New shopper data shows value of the Co-op Brand
The Co-op’s chief executive Richard Pennycook is set to depart the business on the 1st March and new research from the ICM on behalf of Retail Week shows the impressive progress the brand has made under his leadership. In May 2014 37% of consumers said they shopped at the Co-op at least once a month, that number has risen to 42% with 27% of people shopping there weekly or more often and 3% shopping on a daily basis.
3 Drives for Shoppers
Ethical positioning, value for money and quality of product have been shown to be the main drivers of the brands renaissance with shoppers.
Ethical positioning has often been touted as being of increased significance for shoppers especially with the rise of fair trade brands. However the scale of the shift in attitude and the Co-op’s success in communicating its high ethical standards to shoppers is clearly shown in the research. 29% of adults now say they are more likely to shop at the Co-op as a result of their ethical stance up from 17% in 2014. Almost half of those who shop at the Co-op at least once a week said they were more likely to use the retailer because of its ethics and more than one in ten of those who said they never shopped at the Co-op said they were more likely to because of its ethical positioning.
Value for Money
Value for money is often front of mind for food shoppers especially with the rise of the discounters and Steve Murrells who will succeed Pennycook next month has invested heavily in lower prices for shoppers. In 2014 32% of shoppers did not believe the Co-op represented value for money, this number has now fallen to 25% and 31% of those surveyed now agree that the Co-op does now represent value for money.

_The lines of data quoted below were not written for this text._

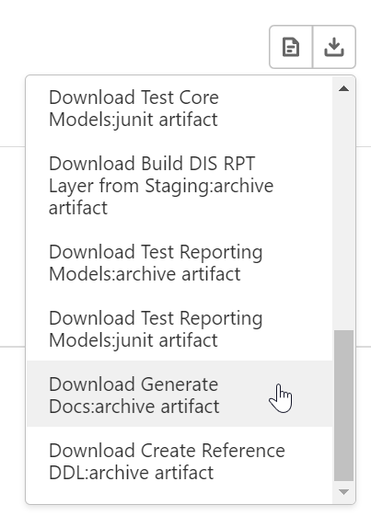The image size is (371, 516).
Task: Click the scrollbar up arrow in dropdown
Action: 343,88
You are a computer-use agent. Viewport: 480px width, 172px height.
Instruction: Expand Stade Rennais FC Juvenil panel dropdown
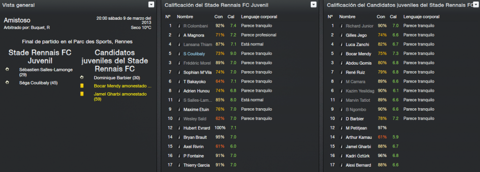pyautogui.click(x=314, y=5)
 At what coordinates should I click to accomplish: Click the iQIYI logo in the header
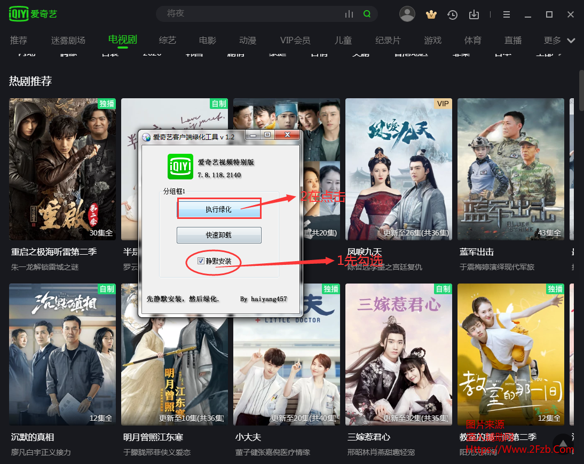point(33,14)
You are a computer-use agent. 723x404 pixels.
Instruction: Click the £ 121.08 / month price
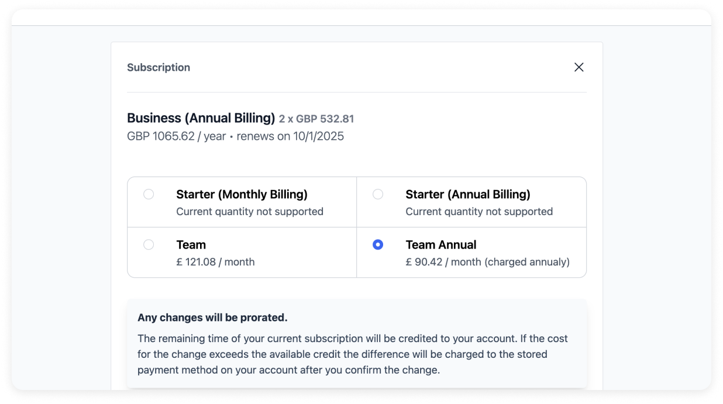tap(215, 262)
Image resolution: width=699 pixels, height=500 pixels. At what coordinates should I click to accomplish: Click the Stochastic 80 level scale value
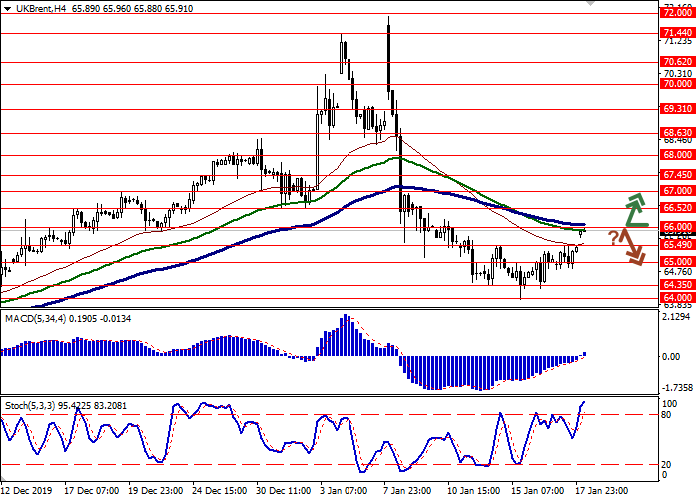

The Co-op has also invested large sums over the past few years in improving the quality of its products, 86% of adults who said they shop at the Co-op once a week or more now say the quality of the products was “good” this is up by 9% on 2014. Just 3% of adults surveyed say they believe the quality of Co-op products is poor.
The supermarket sector has been changing at a frantic pace over the last few years as the staples of the weekly shop have experimented with different formats, adapted their business models and expanded and withdrawn from different markets. Throughout all of this change though the company brand continues and this latest survey shows that the Co-op brand is in good health.